**TEXT SECTION:**
Another can you give me some suggestions about the source follower. because the output has to connect to 10pf Cap, so the delay-time should be considered .
 

It depends how 10pF capacitor is connected to the source and the load.
 

In the interface between different ligic level application , we often open drain output with a pull up res.

The output with 10pF cap. you can tune the NMOS driver capability and pull up res.
 

i know the opendrain ,but the delay is too large. so i give up it!
 

i am designing a circuit. The power is 2.5v, adn the input signal level 2.5v with

25M. I want the output signal level is 1.5v.
Click to expand...

I have questions about ur problem
1. what is 2.5V with 25M ? do u mean 25mV or 25MHz ? input signal level 2.5V is the DC level ?
2. do u have 1.5V power supply ?
3. do ur signal is clock (full swing 0~2.5V), or it is a analog signal ?
4. what's ur load for the 1.5V output ?
5. what application?
 

hi Btrend

1: the input signal is clock signal with full swing of 0- 2.5v, the frequency is 25M.
2: i have no 1.5v POwer. so it is problem.
3:the signal is a clock.
4: the load of output is a PIN, who has a 10pf cap.
5: it is a level shif.
 

level shift from high voltage to low voltage is easy, what u want to do are:
1. produce a 1.5V power supply from 2.5V using LDO like topology
2. cascade two inverters to form a buffer and their VCC connect to 1.5V from (1)

**GIVEN TASK 1:** In the level shifter thread, what capacitance does the output load pin have?
**GIVEN TASK 2:** Write out the level shifter thread from "i am designing" to "5. what application?", swapping "analog signal" for "sine wave".

**MATERIAL:**
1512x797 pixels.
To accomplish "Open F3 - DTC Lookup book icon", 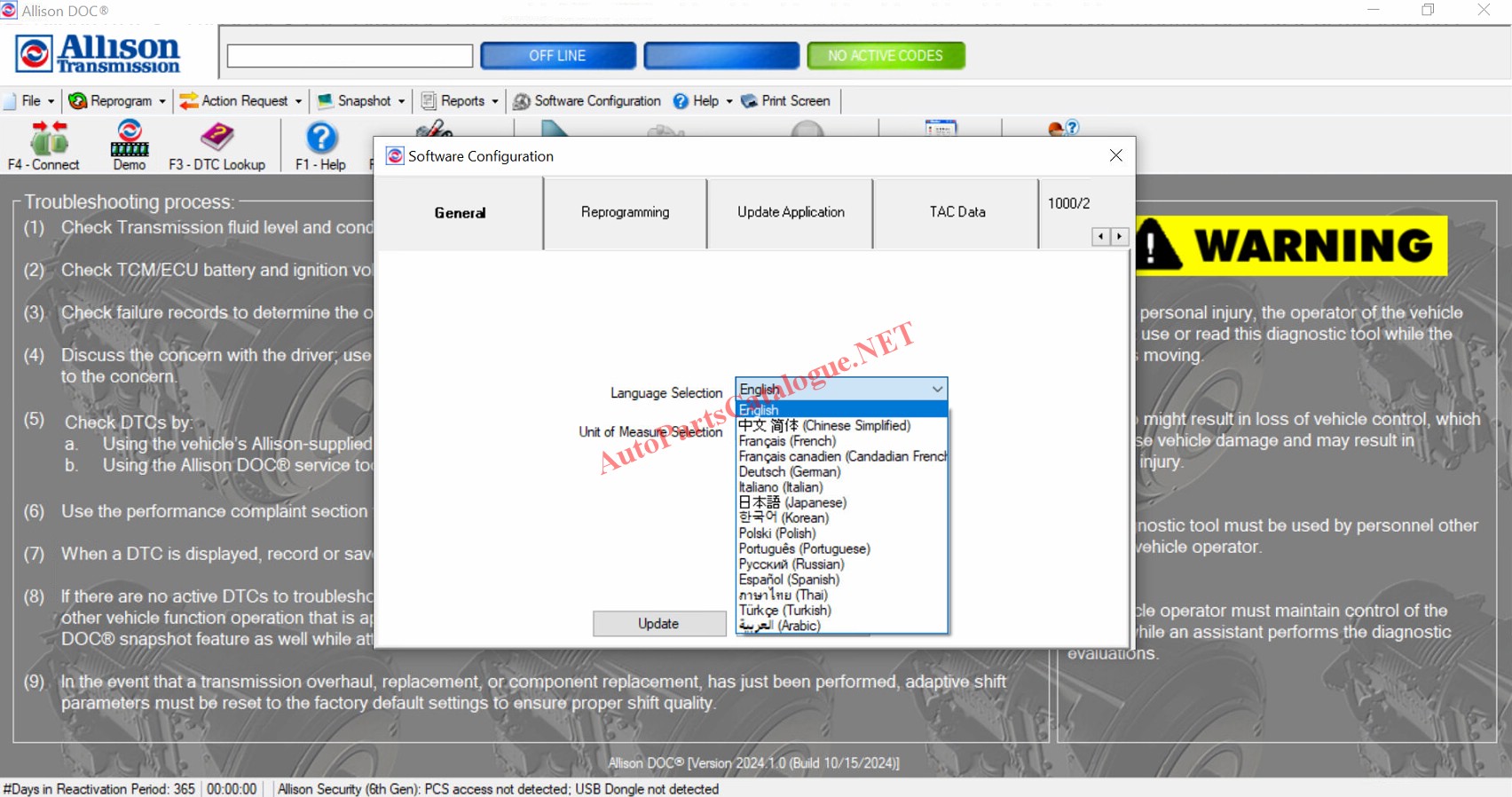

**SOLUTION 1:** 10pF

**SOLUTION 2:**
i am designing a circuit. The power is 2.5v, adn the input signal level 2.5v with

25M. I want the output signal level is 1.5v.
Click to expand...

I have questions about ur problem
1. what is 2.5V with 25M ? do u mean 25mV or 25MHz ? input signal level 2.5V is the DC level ?
2. do u have 1.5V power supply ?
3. do ur signal is clock (full swing 0~2.5V), or it is a sine wave ?
4. what's ur load for the 1.5V output ?
5. what application?